C’est a priori un bien modeste trésor : quatre lettres et un télégramme, conservés dans les archives du palais princier de Monaco, et qui constituent la trace de l’amitié qui lia durant quelques années Marcel Proust et son cadet Pierre de Polignac — jeune aristocrate devenu, par son mariage, prince Pierre de Monaco, duc de Valentinois. Proust et Pierre de Polignac s’étaient rencontrés en 1917, revus trois ans plus tard. Les cinq documents de la main de l’écrivain que rassemble ce volume (auxquels s’ajoute une lettre de 1894 à Robert de Montesquiou) ont été écrits au cours de l’été et de l’automne 1920, avant que survienne la rupture entre les deux hommes. En l’espace de quelques semaines, on y voit s’épanouir et se détruire une relation intime gangrenée par la « sensibilité tentaculaire » de Proust — l’expression est de Claude Arnaud, dans le formidable Proust contre Cocteau (éd. Grasset, 2013).

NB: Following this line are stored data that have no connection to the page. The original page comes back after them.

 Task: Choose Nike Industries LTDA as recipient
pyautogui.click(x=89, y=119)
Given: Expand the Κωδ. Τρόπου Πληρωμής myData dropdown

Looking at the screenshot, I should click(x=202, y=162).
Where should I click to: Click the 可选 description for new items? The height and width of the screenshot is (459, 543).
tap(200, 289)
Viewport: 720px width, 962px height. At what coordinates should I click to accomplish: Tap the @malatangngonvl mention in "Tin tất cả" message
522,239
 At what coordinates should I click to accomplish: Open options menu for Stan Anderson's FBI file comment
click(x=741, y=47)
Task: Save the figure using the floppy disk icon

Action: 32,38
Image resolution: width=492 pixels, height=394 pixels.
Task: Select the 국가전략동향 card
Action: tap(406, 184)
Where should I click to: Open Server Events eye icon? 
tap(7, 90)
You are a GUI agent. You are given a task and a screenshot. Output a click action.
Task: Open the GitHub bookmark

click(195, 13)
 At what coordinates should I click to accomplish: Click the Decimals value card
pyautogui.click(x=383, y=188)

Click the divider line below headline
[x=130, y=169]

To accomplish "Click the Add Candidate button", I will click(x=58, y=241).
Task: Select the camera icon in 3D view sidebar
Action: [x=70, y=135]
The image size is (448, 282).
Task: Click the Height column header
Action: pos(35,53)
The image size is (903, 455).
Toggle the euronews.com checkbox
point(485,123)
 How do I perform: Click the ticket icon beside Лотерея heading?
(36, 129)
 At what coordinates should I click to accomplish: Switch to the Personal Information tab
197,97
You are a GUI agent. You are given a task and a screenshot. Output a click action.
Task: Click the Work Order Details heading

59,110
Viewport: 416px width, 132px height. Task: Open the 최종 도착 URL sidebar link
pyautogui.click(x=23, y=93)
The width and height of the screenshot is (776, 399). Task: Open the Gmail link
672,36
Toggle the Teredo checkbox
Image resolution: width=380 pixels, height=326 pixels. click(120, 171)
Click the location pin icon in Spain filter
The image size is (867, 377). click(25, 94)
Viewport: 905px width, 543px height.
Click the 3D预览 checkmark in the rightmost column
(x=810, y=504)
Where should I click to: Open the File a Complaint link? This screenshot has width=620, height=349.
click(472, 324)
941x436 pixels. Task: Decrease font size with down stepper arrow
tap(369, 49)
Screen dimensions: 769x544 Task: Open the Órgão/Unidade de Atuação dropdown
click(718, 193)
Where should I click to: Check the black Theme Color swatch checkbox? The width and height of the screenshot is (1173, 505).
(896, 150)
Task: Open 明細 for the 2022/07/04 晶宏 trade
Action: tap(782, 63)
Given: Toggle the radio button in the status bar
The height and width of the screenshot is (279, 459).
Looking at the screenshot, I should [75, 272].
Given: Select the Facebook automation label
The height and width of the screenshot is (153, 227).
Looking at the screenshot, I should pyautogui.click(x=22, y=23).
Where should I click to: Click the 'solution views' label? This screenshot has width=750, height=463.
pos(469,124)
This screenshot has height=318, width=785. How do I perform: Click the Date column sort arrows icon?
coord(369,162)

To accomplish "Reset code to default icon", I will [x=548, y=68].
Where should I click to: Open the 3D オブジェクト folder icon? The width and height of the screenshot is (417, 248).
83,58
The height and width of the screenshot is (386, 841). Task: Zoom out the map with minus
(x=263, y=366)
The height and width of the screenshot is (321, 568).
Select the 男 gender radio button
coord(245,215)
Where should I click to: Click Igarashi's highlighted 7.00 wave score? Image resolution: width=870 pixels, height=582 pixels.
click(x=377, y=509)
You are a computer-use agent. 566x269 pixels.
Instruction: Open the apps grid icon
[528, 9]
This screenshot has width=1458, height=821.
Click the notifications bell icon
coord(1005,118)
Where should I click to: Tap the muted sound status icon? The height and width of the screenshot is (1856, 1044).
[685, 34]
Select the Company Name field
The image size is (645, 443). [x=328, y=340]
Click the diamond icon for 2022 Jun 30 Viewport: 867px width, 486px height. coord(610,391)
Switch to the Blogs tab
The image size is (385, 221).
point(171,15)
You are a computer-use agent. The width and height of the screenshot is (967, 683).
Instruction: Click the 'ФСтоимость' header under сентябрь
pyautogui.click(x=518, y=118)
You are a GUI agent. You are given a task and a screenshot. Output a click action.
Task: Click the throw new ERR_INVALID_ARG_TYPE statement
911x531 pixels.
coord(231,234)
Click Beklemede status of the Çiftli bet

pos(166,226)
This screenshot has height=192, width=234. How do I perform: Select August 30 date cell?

Dans sa remarquable postface, qui fait office de bref mais passionnant essai, Jean-Marc Quaranta puise à d’autres sources (les souvenirs de Céleste Albaret et le si précieux Journal de l’abbé Mugnier…) pour retracer l’histoire de cette amitié. Puis il s’emploie à exposer avec beaucoup d’acuité comment ces lettres témoignent du « dédale de la psychologie » de Proust, mettant au jour l’extraordinaire complexité de sa conception de la relation amicale — mélange inextricable de don de soi et de volonté prédatrice, « d’attention extrême et de maladresse qui confine à la cruauté mondaine ». Plus profondément, Jean-Marc Quaranta examine de quelle façon ces missives sont pour l’écrivain un lieu d’invention romanesque, et éclairent le rapport si crucial chez lui entre la vie et l’écriture — notons que Polignac inspira, dans La Recherche, le personnage plutôt maltraité du comte de Nassau. Enfin, nul besoin d’analyse pour estimer à sa juste valeur cet aveu d’un Proust déjà épuisé, glissé dans la deuxième, longue et très belle lettre qu’il écrivit à Polignac, à propos de cette Recherche à laquelle il consacre toutes ses énergies : « Au lieu de travailler, j’ai […] perdu plus de vingt-cinq ans dans des plaisirs inutiles et des maladies évitables […]. Et ce n’est que maintenant, au seuil du tombeau, incapable d’un court billet, qu’avec un instrument faussé, un cerveau rebelle, j’ai entrepris la tâche que chacun a le devoir de mener à bonne fin et qui est de laisser son testament et sa pensée. » — Nathalie Crom
Edition établie et annotée par Jean-Marc Quaranta, éd. Gallimard, 90 p., 14,50 €.